Muhabbet yakınlaştır

Sevdiklerimiz, duygularımızın beslendiği kaynaklardır. Onlar doğal olarak model seçilir. Onların hali-tavrı bizi o kadar kuşatır ki, peşlerinden koşmak isteriz. İşte bu modellerimiz hayatı nasıl yaşıyorsa o bize de sirayet eder. Çocuk en başında anne baba muhabbetine ihtiyaç duyar ki bu çok acil bir ihtiyaçtır.

Ailede yaşanan diyaloglarda, “Evet bu yanlış olmuş. Ben böyle konuşurken aslında şunu hedeflemiştim fakat tam tersi isabet etmiş, cümleyi yanlış kurmuşum. Allah (c.c) beni affetsin, sende hakkını helâl et canım oğlum” sözü, bu durumda nasıl davranılacağının en açık bir örneğidir. Bu hayatın içine derin bir şekilde nüfuz eder, aynen toprağa fidan dikilir gibi. Ve her yeni örnekte fidanın kökleri derinlere doğru iner. “Güçlü rüzgârlar, kökü derinlerde olan ağaçları sallar sarsar fakat deviremez. Ağaç için bir iyilik yapmak gerekse, yapılacak şey güçlü rüzgârları engellemek ya da ağacı koruma altına almak değildir. Ağacın derinlere kök salmasına zemin hazırlamaktır.”

Yanlış yapmak, yanılmak, hata yapmak; insan olan herkesin başına gelir

İnsan çocukluğundan itibaren deneyerek öğrenir ve bu deneme esnasında defalarca düşer kalkar, olmaz tekrar dener ve olduruncaya kadar uğraşır.
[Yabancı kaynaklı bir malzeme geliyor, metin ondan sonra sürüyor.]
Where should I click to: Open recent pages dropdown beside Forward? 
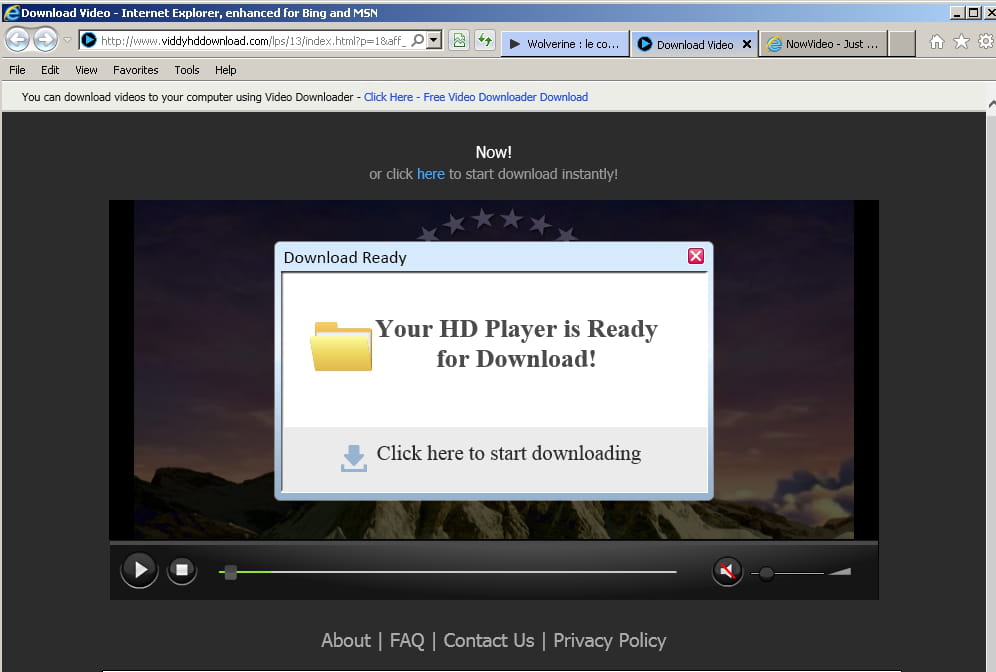coord(67,41)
Bu her çocuk için kaçınılmazdır fakat aslında biz yetişkinler için de durum aynıdır. Beşer olmamız hasebiyle, beş duyu her zaman yanılma riski taşır. Duygularımız değiştikçe algışrımız, algılarımız değiştikçe de yaklaşımımız, söz ve davranışlarımız değişebilir. Yanlışı doğru gibi algılayabiliriz. Burada önemli olan, şaşırmanın ve yanılmanın insani bir durum olduğu, herkesin başına gelebileceği ve bunun bir felâket olmadığıdır. Özür dileyip, elimizden geldiğince telâfi etmeye çalışmak, insan olmanın bir gereğidir.

“İnsanı asıl savuran şey yanlış yapması değil, doğruyu aramamısıdır.”

Seçici algımız aradıklarımıza projeksiyon tutar. Kendimizin haklı olduğuna inanmak ve inandırmak niyetiyle hareket edersek, kendimize yönelip, “Acaba ben ne yapsaydım ya da ne yapmasaydım bu durum daha iyi olurdu?” diye soramayız. Böyle olunca da, kendimizi görme şansımız kalmaz.

Kendisini görmeyen ve hep kendi haklılığına inanarak buradan hareketle cümle kuranlar, sanki karşısındakileri düzeltme memuruymuş gibi hareket etmiş olurlar. Kendi yanlış yaklaşımlarına beklediği karşılığı göremeyenler ise, karşısındakileri suçlayarak, kendisini yanlış anladıklarını söylerler. Oysa karşısındakiler doğru anlamıştır, yanlış konuşan ve davranan kendisidir.

Asıl marifet, insanın kendisine yardım ederek, yanlışlarını görmesi, düzeltmek için çaba sarf etmesidir. İnsan ilişiklerinin yolunda gitmesi ve insanlığın ilerlemesi çoğunlukla buna bağlıdır.